# PROMPT A
Rewrite the listing below, substituting "avatar" with "icon" and leaving every other part unchanged.

# EXCERPT TO READ
________________________________________

What are Wan 2.1's key features?

Wan 2.1's feature set centers on three things: benchmark-leading video quality, consumer GPU accessibility, and an ecosystem that grew into the most active open-source video generation community in 2025. The model's combination of quality, size options, and open licensing created a foundation that subsequent Wan versions (2.2, 2.6, 2.7) all build on.

#1 VBench Score

Wan 2.1 achieved 86.22% on VBench, the authoritative benchmark suite for video generation models. This surpassed Sora (84.28%), Luma (83.61%), and Pika. The score reflects strong performance in scene generation, motion smoothness, spatial accuracy, and instruction adherence.

Wan-VAE

The 3D causal variational autoencoder at the core of Wan 2.1 compresses video more efficiently than traditional VAEs while preserving temporal consistency. It supports unlimited-length 1080P video encoding and decoding, runs 2.5x faster than HunYuanVideo's VAE, and serves as the shared backbone for the entire Wan family.

Consumer GPU Support (1.3B)

The T2V-1.3B model requires just 8.19GB of VRAM. It runs on RTX 4060, RTX 3080, and similar consumer cards. Despite its small size, it outperforms some larger 5B open-source models and approaches closed-source quality. This made Wan 2.1 the entry point for creators who had never run local video generation before.

Bilingual Text Rendering

Wan 2.1 is the first video generation model that renders both Chinese and English text in generated video. Signs, captions, labels, and on-screen text appear legibly. This extends the model's practical applications to marketing, education, and international content production.

Massive Community Ecosystem

Over 5.4 million downloads. Community contributions include CausVid LoRAs (10x speed up with 3-step generation), VACE (Video All-in-one Creation and Editing), first/last frame control models, GGUF quantized versions, and hundreds of ComfyUI workflows. The Wan 2.1 ecosystem is the most active open-source video generation community.

Apache 2.0 License

Full commercial rights. Inference code, model weights, and all variants are open. The same license covers the entire Wan series. You can deploy, modify, fine-tune, train LoRAs, and build commercial products without restrictions.

How does Wan 2.1 compare to other video models?

Wan 2.1 holds #1 on VBench (86.22%) for overall video generation quality. Its main advantages are the Apache 2.0 license, 1.3B consumer GPU variant, and the largest open-source ecosystem. Wan 2.2 (its successor) adds MoE architecture for cleaner output. Wan 2.7 adds image generation and 4K. Kling and Sora offer higher resolution but are closed-source.

How does Wan 2.1 compare to other video models?

________________________________________

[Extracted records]
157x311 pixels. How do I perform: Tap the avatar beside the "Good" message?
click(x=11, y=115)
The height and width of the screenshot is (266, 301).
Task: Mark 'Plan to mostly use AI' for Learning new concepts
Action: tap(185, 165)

________________________________________

# PROMPT B
Carry on the Wan 2.1 overview from the point where it stops.

# RESPONSE A
157x311 pixels. How do I perform: Tap the icon beside the "Good" message?
click(x=11, y=115)
The height and width of the screenshot is (266, 301).
Task: Mark 'Plan to mostly use AI' for Learning new concepts
Action: tap(185, 165)

# RESPONSE B
Model VBench Resolution Open Source Consumer GPU
Wan 2.1 86.22% (#1) 480p / 720p Yes (Apache 2.0) Yes (1.3B: 8.19GB)
Wan 2.2 Higher (MoE) 720p Yes (Apache 2.0) Yes (5B model)
Sora 84.28% 1080p No No
Luma 83.61% 1080p No No

Source: VBench leaderboard, Alibaba Wan2.1 official documentation, HuggingFace model cards, and third-party benchmark comparisons as of April 2026.

How does Wan 2.1 work?

Wan 2.1 is a diffusion transformer that generates video by progressively denoising a latent representation. The Wan-VAE encodes video into a compressed 3D latent space, the diffusion transformer operates on that latent space to generate frames, and the VAE decodes the result back into pixel space. The architecture handles text and visual tokens in a unified framework.

The Wan-VAE is the core innovation. It is a 3D causal variational autoencoder that compresses video spatially and temporally while preserving frame-to-frame consistency. It supports encoding and decoding 1080P video of unlimited length without losing temporal information. On A800 GPUs, it reconstructs video 2.5x faster than HunYuanVideo's VAE.

For text-to-video, the model processes your text prompt through a language encoder, generates a noisy latent representation, and iteratively denoises it over multiple steps (typically 30-50 for full quality, or 3-6 with CausVid speed LoRAs). For image-to-video, the source image is encoded into the latent space as a conditioning signal that anchors the first frame.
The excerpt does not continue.